Les atypies varient en fonction des remaniements internes et de la paroi : aspect multiloculaire, débris nécrotico-hémorragiques, irrégularités de paroi, cloisons internes, compression de la voie biliaire principale et/ou du canal pancréatique principal, ce qui les rendent parfois indistinguables d’autres lésions kystiques. Les diagnostics différentiels principaux sont les cystadénomes mucineux, les cystadénomes séreux, et les TIPMP.

Un saignement intrakystique devra être évoqué en présence d’une hyperdensité spontanée au sein de la collection au scanner, d’un hypersignal spontané en pondération T1 à l’IRM, ou d’un niveau liquide-liquide.

La présence de gaz au sein du pseudo-kyste, associée à un contenu hétérogène et une paroi épaisse orienteront vers un kyste surinfecté (en l’absence de ponction récente).

En cas de pseudo-kyste volumineux, une compression avec thrombose veineuse splénique est possible.
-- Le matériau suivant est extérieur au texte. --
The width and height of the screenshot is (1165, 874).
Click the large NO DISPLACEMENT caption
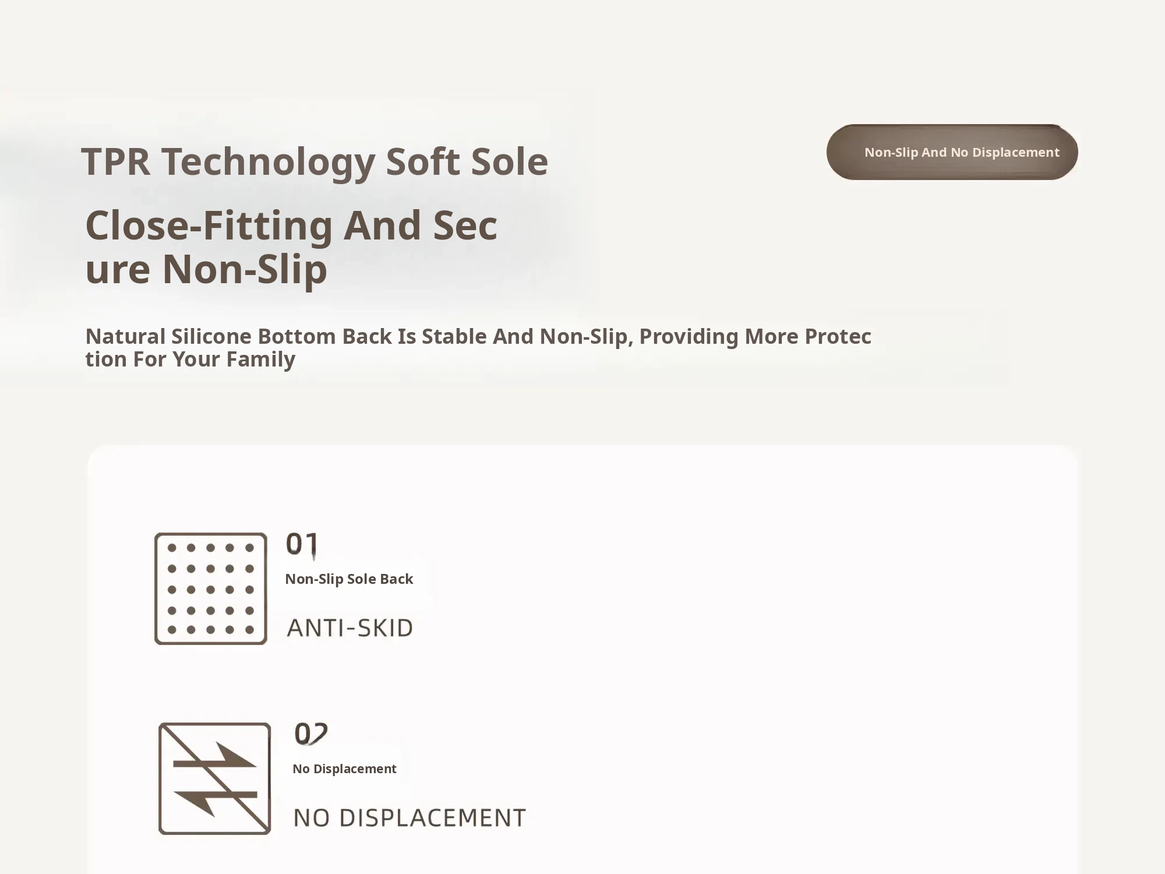pos(409,817)
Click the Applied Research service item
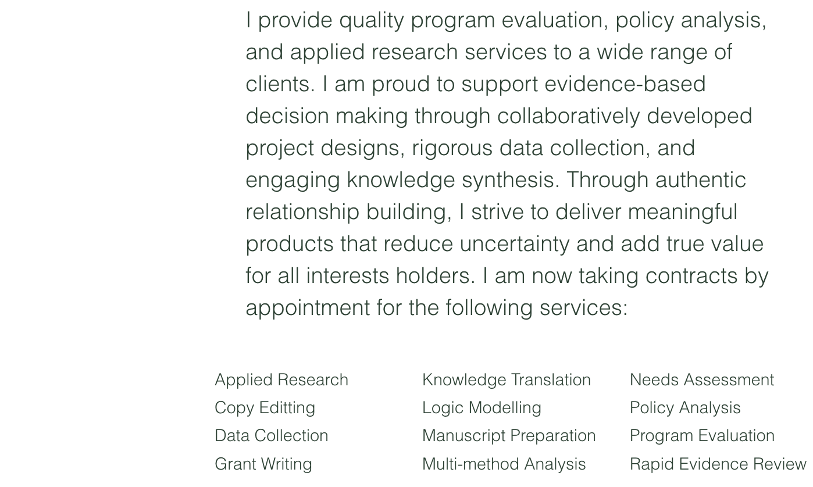Image resolution: width=813 pixels, height=487 pixels. tap(281, 379)
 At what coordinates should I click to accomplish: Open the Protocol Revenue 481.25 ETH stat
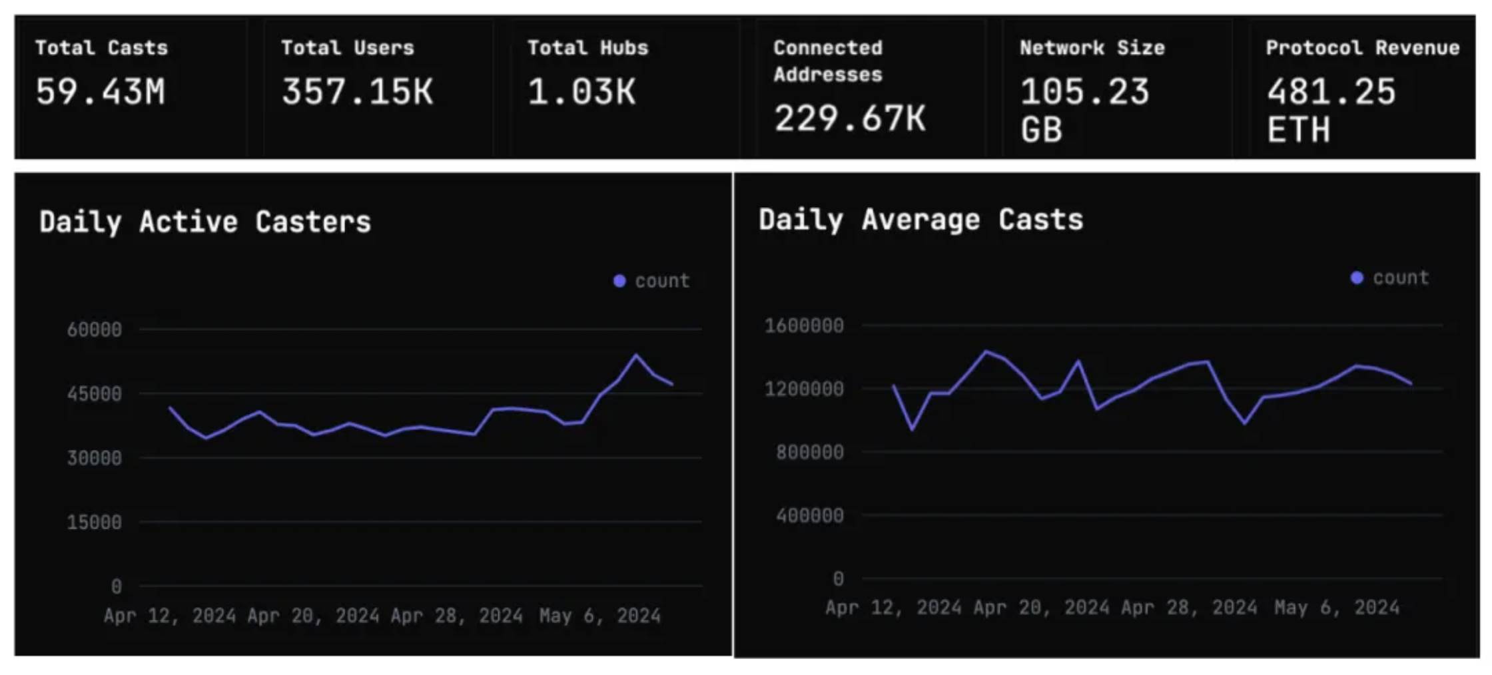point(1331,110)
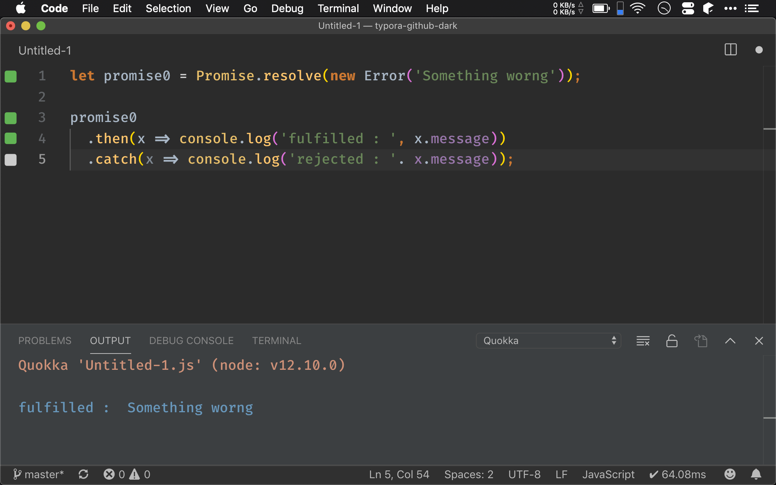776x485 pixels.
Task: Click the master* git branch indicator
Action: point(39,474)
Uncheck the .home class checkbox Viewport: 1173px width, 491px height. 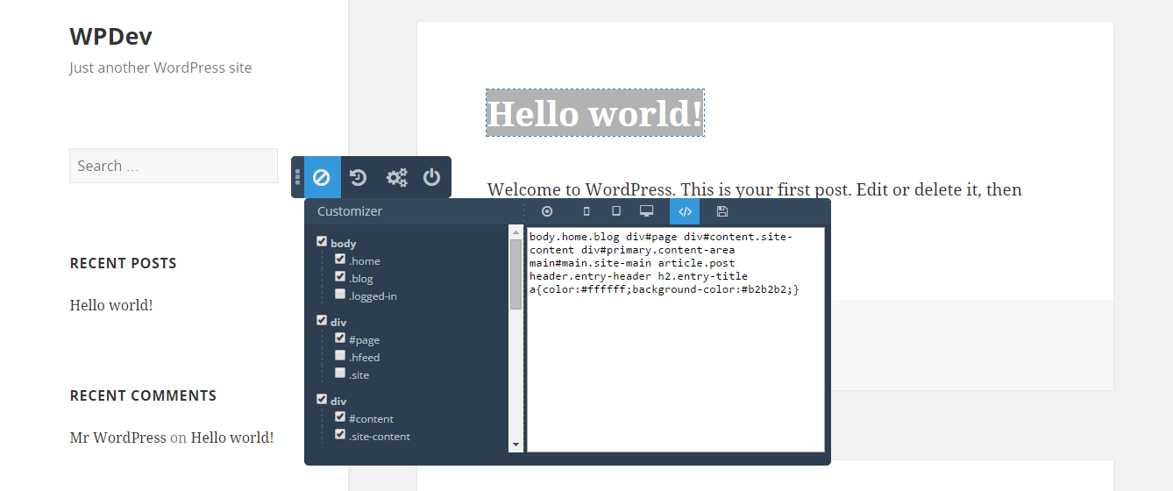pyautogui.click(x=340, y=260)
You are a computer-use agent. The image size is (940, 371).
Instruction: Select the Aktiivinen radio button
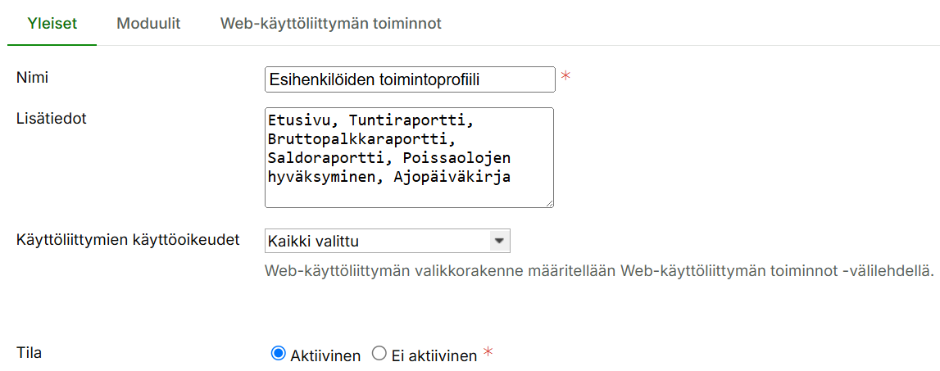[278, 354]
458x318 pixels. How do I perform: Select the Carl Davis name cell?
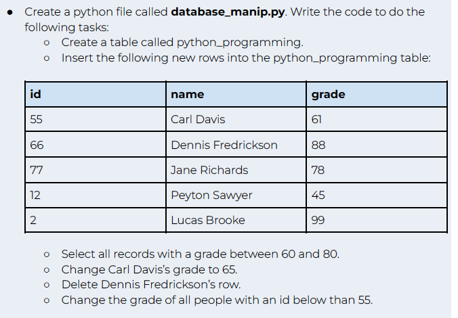click(x=236, y=119)
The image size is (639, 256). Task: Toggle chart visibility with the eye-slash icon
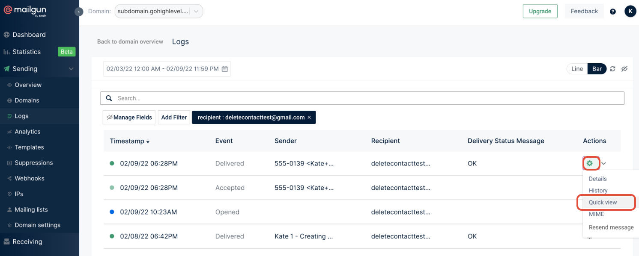click(x=624, y=69)
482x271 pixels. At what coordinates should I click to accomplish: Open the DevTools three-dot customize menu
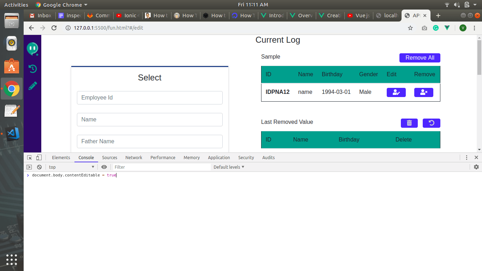click(x=466, y=157)
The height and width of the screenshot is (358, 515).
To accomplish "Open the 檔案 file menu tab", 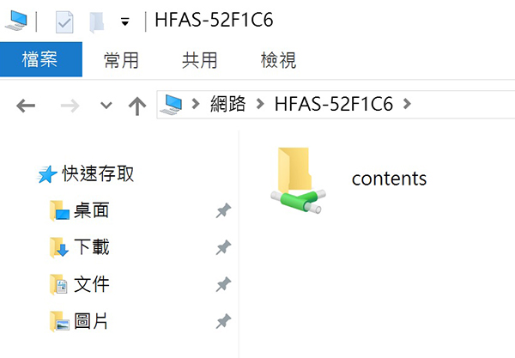I will pos(40,59).
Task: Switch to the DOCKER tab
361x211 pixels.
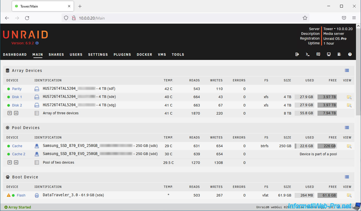Action: (x=144, y=55)
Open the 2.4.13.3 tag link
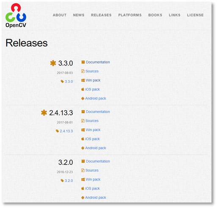The height and width of the screenshot is (208, 217). (x=66, y=131)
En cas de passage à la chronicité, la paroi peut de calcifier.


Dans les cas difficiles, l’écho-endoscopie avec ponction du liquide intra-kystique permet d’affirmer le diagnostic et d’éviter un geste chirurgical. L’analyse biochimique et cytologique du liquide de ponction montre un taux élevé de lipase et d’amylase, et un taux d’ACE inférieur à 4ng/ml.

 

Les indications chirurgicales concernent les pseudo-kystes compliqués : volumineux et compressifs, surinfectés ou hémorragiques en cas d’échec de l’embolisation.

 

 

Références bibliographiques :

 

1.   Kim YH, Saini S, Sahani D, Hahn PF, Mueller PR, Auh YH. Imaging diagnosis of cystic pancreatic lesions: pseudocyst versus nonpseudocyst. Radiographics 2005 juin;25(3):671-685.

2.   Dupas B, Mosnier J-F, Le Borgne J. Lésions kystiques du pancréas. In: Imagerie de l’abdomen. Paris: Vilgrain V, Regent D.; 2010 p. 436-455.

3.   Régent D, Ropion-Michaux H, Fairise A, Gervaise A, Jausset F, Laurent V. Imagerie en coupe des tumeurs kystiques du pancréas. Feillets de radiologie 2011 Elsevier Masson SAS;(51):173-191.

4.   Vullierme MP, Zappa M, Sibert A, Hakime A, Hamrouni A, Levy Y, Ruiz S, Sauvanet A, Ruszniewski P, Vilgrain V. Kyste pancréatique unique: opérer ou surveiller? Journées Françaises de Radiologie 2007.